Are we seeing something similar going on today? Mighty banks have collapsed. The corruption of some MPs has been laid bare. The mighty have certainly been humbled. This seems to be a cyclical element of history... the mighty rise, come to power, become corrupt, and fall. There's an old saying that "evil sows the seeds of its own destruction" - and perhaps that is what is going on. Another saying comes from Jesus: 'a house built on sand, will collapse'. Those who build their lives on the sand of money, wealth and power will find that their lives have no foundation.

But there is another way. There is an alternative... an alternative that God has called humanity to throughout its history... an alternative that humankind has steadfastly ignored. In the words of the ancient prophet Micah: "[God] has showed you O man, what is good. And what does the Lord require of you?

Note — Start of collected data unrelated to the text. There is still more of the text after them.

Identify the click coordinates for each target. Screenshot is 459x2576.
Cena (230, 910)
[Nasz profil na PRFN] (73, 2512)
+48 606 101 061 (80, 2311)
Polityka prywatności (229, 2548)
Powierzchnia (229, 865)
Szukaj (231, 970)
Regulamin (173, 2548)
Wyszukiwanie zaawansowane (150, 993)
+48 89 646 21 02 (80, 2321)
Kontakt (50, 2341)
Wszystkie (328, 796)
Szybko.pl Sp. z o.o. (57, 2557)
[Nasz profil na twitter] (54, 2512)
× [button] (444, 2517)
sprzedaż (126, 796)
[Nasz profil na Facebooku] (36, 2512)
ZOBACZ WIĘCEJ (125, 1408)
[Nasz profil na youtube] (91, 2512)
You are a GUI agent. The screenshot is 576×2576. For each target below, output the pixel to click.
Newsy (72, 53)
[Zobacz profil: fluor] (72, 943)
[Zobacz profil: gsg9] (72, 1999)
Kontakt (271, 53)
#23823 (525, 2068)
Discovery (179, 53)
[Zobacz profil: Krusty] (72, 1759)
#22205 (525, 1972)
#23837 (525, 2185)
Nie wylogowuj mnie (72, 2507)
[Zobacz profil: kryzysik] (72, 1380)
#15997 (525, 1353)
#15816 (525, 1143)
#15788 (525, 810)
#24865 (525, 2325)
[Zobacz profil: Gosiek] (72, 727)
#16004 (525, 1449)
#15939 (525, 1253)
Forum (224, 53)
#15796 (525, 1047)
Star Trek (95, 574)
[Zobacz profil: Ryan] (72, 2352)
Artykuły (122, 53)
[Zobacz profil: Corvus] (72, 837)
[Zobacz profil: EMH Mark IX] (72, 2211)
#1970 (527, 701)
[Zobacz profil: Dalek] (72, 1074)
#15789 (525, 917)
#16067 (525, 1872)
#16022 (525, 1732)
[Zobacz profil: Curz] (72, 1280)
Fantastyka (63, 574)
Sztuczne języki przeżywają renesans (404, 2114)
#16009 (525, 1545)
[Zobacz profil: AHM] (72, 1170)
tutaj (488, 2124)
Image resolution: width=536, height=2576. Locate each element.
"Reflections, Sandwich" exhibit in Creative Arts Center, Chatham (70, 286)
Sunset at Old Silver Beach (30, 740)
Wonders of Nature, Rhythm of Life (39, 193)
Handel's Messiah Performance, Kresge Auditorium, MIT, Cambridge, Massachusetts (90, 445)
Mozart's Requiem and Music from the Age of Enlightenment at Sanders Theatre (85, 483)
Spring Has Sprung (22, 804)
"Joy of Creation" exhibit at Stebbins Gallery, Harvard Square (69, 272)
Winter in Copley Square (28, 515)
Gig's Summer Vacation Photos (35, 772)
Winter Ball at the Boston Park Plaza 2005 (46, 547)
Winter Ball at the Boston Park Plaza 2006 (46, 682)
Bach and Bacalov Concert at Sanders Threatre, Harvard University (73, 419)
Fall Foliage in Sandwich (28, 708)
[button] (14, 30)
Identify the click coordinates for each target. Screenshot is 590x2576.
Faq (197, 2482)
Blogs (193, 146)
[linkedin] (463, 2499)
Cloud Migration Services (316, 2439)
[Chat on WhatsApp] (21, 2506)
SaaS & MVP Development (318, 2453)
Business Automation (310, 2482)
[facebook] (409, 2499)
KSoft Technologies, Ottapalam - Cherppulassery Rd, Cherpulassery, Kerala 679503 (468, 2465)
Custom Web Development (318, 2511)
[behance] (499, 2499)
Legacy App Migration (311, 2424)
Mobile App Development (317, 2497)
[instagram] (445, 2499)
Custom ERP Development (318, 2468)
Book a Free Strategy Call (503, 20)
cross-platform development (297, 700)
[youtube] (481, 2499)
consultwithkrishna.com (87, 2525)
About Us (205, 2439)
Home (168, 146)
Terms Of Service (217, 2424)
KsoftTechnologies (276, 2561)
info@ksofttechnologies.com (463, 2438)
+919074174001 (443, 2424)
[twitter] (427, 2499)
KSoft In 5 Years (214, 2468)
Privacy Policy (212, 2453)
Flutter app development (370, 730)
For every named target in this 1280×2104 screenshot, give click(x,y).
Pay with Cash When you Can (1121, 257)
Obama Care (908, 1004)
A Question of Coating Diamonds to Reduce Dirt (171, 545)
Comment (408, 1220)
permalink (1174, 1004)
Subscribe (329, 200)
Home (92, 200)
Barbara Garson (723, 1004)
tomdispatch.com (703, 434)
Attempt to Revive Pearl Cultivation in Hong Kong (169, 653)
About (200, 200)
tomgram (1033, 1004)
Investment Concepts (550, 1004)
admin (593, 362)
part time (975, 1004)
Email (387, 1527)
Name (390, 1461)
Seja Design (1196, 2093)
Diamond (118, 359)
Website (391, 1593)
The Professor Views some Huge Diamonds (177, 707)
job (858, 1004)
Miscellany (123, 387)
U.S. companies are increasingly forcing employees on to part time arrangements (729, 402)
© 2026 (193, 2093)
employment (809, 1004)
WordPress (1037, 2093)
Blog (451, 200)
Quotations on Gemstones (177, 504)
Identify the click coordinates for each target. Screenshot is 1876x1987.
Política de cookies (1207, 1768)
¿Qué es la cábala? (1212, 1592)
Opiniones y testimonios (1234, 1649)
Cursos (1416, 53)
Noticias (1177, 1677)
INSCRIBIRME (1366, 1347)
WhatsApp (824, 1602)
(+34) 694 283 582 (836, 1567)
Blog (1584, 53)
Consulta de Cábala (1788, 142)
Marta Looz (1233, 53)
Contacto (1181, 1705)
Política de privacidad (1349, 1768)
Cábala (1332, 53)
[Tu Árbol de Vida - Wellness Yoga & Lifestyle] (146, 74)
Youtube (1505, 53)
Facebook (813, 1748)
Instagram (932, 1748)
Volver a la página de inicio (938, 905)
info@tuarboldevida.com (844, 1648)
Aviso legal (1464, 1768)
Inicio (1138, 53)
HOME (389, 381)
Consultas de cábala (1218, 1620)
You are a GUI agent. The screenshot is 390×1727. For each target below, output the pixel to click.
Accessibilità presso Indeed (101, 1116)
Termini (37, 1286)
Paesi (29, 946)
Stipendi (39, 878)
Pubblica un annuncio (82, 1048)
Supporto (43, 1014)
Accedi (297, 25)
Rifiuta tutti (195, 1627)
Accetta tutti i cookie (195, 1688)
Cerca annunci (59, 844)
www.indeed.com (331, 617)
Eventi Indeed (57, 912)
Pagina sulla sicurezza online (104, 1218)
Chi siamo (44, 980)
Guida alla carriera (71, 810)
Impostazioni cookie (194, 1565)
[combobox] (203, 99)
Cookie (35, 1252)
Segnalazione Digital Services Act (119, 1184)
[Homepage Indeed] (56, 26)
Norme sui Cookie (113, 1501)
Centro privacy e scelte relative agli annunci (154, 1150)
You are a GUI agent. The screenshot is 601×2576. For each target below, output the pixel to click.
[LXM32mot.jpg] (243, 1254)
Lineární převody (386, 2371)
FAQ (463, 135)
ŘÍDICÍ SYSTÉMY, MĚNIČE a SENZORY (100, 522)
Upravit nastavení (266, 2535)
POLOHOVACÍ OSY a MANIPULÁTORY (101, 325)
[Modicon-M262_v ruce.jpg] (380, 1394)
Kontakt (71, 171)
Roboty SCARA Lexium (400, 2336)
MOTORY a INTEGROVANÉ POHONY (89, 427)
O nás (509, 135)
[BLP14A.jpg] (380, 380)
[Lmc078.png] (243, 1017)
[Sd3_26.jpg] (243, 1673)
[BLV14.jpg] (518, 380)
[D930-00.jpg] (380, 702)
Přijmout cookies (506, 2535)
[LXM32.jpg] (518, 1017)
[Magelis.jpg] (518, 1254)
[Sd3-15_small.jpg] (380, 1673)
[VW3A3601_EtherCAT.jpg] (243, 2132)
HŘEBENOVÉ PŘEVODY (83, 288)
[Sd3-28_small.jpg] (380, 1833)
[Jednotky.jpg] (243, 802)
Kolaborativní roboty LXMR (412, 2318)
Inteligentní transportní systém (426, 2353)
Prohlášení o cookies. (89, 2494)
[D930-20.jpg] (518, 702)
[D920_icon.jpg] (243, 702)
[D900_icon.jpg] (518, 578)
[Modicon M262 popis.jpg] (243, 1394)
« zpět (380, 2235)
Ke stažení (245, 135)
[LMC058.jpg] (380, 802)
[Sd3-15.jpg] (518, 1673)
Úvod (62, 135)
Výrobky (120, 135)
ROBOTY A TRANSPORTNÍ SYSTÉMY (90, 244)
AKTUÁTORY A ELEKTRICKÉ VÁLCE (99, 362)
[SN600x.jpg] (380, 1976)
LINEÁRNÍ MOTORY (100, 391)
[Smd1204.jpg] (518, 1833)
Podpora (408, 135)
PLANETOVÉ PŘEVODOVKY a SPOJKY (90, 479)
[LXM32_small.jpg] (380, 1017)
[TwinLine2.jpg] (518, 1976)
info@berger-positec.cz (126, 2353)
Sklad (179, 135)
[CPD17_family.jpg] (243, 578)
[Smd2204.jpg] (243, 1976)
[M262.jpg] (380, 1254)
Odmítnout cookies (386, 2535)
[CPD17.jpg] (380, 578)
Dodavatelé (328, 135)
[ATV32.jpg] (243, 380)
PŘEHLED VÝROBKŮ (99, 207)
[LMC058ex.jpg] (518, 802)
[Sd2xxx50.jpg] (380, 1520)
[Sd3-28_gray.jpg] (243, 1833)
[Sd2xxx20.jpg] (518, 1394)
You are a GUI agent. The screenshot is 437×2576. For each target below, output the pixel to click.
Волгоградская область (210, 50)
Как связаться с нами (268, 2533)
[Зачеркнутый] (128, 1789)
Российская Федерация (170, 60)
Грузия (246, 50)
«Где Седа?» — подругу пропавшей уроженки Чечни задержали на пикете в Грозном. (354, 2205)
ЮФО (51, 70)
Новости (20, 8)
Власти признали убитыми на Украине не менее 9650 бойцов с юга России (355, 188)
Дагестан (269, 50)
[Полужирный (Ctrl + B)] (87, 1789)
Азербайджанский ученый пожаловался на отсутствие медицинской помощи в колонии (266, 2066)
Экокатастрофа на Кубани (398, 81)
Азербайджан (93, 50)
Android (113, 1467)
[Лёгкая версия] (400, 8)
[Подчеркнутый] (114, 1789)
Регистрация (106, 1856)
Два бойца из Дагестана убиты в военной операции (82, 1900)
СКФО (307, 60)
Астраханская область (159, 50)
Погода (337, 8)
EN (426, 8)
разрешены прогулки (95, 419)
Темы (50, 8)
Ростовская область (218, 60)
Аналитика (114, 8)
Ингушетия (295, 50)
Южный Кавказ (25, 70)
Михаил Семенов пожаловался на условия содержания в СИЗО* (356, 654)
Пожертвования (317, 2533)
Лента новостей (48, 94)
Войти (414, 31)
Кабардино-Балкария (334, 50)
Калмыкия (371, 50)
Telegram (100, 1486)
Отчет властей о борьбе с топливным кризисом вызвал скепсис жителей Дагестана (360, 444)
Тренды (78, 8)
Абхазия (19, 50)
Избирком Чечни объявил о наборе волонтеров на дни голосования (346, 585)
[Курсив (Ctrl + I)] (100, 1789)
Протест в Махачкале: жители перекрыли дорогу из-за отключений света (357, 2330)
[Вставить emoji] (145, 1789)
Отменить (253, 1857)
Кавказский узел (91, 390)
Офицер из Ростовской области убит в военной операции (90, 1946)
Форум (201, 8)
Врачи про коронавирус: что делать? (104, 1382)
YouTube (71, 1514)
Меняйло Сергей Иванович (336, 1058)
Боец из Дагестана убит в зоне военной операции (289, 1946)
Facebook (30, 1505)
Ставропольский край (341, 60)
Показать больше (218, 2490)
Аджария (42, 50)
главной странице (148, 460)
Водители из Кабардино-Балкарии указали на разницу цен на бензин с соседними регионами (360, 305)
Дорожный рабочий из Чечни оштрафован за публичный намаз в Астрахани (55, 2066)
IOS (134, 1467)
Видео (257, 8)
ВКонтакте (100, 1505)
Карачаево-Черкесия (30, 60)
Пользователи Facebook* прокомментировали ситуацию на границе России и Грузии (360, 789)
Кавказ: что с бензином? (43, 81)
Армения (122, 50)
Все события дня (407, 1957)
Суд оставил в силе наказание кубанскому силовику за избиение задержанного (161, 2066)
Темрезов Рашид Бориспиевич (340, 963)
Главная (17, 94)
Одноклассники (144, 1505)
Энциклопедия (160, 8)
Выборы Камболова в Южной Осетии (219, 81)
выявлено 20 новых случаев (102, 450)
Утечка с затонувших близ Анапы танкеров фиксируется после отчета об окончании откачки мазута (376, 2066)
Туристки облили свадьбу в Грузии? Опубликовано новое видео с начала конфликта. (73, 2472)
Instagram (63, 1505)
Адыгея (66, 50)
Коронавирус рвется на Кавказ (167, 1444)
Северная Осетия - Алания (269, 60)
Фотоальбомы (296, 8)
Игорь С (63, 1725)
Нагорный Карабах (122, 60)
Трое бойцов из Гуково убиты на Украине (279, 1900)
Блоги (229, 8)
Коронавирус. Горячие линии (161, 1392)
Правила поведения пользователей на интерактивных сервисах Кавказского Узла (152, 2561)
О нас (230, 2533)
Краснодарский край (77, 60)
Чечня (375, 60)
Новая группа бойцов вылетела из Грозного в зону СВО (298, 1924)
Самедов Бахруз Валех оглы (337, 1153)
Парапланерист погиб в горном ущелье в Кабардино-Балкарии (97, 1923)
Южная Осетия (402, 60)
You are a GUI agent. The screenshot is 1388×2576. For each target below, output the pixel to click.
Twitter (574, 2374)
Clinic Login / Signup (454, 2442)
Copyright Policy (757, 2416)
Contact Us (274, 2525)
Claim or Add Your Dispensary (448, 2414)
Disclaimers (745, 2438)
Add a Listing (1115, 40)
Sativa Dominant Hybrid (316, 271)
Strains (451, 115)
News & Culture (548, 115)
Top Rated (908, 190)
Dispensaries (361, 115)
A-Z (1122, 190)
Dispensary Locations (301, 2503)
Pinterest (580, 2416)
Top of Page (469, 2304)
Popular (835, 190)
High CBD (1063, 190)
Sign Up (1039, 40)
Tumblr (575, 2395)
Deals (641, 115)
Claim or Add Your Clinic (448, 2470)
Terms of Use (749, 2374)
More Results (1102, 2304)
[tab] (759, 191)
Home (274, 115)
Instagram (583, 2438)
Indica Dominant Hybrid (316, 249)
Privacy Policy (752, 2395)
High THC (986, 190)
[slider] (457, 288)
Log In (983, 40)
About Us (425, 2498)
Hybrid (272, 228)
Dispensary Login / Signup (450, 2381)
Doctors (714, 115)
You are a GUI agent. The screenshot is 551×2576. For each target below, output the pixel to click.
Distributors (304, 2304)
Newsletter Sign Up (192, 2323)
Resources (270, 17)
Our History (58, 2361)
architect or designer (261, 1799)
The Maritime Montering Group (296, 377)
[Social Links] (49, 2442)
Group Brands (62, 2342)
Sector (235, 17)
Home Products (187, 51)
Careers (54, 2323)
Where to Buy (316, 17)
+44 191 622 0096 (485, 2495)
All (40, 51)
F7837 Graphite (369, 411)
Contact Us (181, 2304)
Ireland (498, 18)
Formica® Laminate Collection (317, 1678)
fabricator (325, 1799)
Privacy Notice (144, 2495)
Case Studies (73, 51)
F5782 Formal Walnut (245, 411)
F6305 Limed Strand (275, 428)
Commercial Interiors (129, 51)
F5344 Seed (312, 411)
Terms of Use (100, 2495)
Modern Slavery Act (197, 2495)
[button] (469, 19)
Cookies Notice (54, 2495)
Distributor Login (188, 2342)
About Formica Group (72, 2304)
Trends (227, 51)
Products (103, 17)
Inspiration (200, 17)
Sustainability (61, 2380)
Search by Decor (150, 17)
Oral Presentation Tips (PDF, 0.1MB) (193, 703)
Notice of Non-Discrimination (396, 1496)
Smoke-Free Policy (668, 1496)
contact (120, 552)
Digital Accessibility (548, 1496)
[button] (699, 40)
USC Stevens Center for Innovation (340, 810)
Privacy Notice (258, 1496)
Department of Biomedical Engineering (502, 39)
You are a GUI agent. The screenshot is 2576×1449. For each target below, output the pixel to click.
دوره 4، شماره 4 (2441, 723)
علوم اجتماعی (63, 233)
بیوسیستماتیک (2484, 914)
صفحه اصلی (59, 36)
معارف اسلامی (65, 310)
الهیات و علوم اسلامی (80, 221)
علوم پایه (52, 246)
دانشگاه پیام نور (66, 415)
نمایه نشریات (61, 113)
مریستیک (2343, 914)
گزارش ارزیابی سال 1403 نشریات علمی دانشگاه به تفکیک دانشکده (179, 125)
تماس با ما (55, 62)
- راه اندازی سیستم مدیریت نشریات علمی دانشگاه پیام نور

To act justly and to love mercy and to walk humbly with your God." (Micah 6:8).

Jesus picked up on this theme. Jesus taught that acting justly, loving mercy, and walking humbly with God were the very essence of God's plan for the world. Imagining a judgment day, when evil-doers would be separated from the people of God, Jesus commends those who fed the hungry, welcomed the stranger, gave clothes to the naked, visited the sick and imprisoned. (see Matthew 25:31-46).

Sometimes the old ones are the best...so let me remind you of the story of four people, whose names were Everybody, Somebody, Anybody and Nobody.  It goes like this:

Once upon a time there was an important job to be done, and Everybody was sure that Somebody would do it.  Anybody could have done it, but Nobody did it.  Somebody got upset because it was Everybody's job.  Everybody thought Anybody could do it, but Nobody realised that Everybody wouldn't do it.  It ended up that Everybody blamed Somebody when Nobody did what Anybody could have done.

Isn't that so often the way?  All of us can be great at recognising the importance of a task.  But sometimes, we are all just a little bit guilty of leaving that task to other people.  We all imagine that our lives are the busiest ones...and the surely everyone else has got more time than we have.  And so we don't quite put our hand up to help, when help is needed.  We assume that someone else will do it.  Or we don't quite get our wallets out when our money is called for...because 'someone else will do it'.

Today...this day...this very day...people are dying in Pakistan.  14 million people have been displaced by a river that has swollen to over 18 miles wide in places.  1,600 people have already lost their lives - and many more will die as cholera, malnutrition and famine breaks out.  What are we going to do about it?  Are we going to let someone else worry about it...or are we going to do something ourselves?

Are we, in other words, going to grasp hold of Mary's message - and God's vision - that the humble and poor will be lifted up...in this case out of the flood waters?  Are we willing to do our part as Jesus’ family to ‘fill the hungry with good things?’  Or, are we going to be content to let the wealthy, money-grabbing, mighty-in-their seats have their way once again.  Because, let's not be in any doubt.  Most people are not dying in Pakistan because of the flood.  Most people are dying because they lived in houses made of mud, they didn't have the transport to get out of the way of the rising water, their relatives were too sick from lack of medical care to be able to move, and the Government was too weak, corrupt and under-funded to be able to respond.  People are not dying because of water...they are dying because of their poverty.

So...at the end of the service today, there will be an opportunity to take some action.  Get out those wallets and cheque-books - and lets see if we can't send a message from the Christians of North End...a message which says to the humble and poor of Pakistan that God does care about them...he cares enough to have sent and Angel to the Mother of our Lord, with a message for all mankind to hear.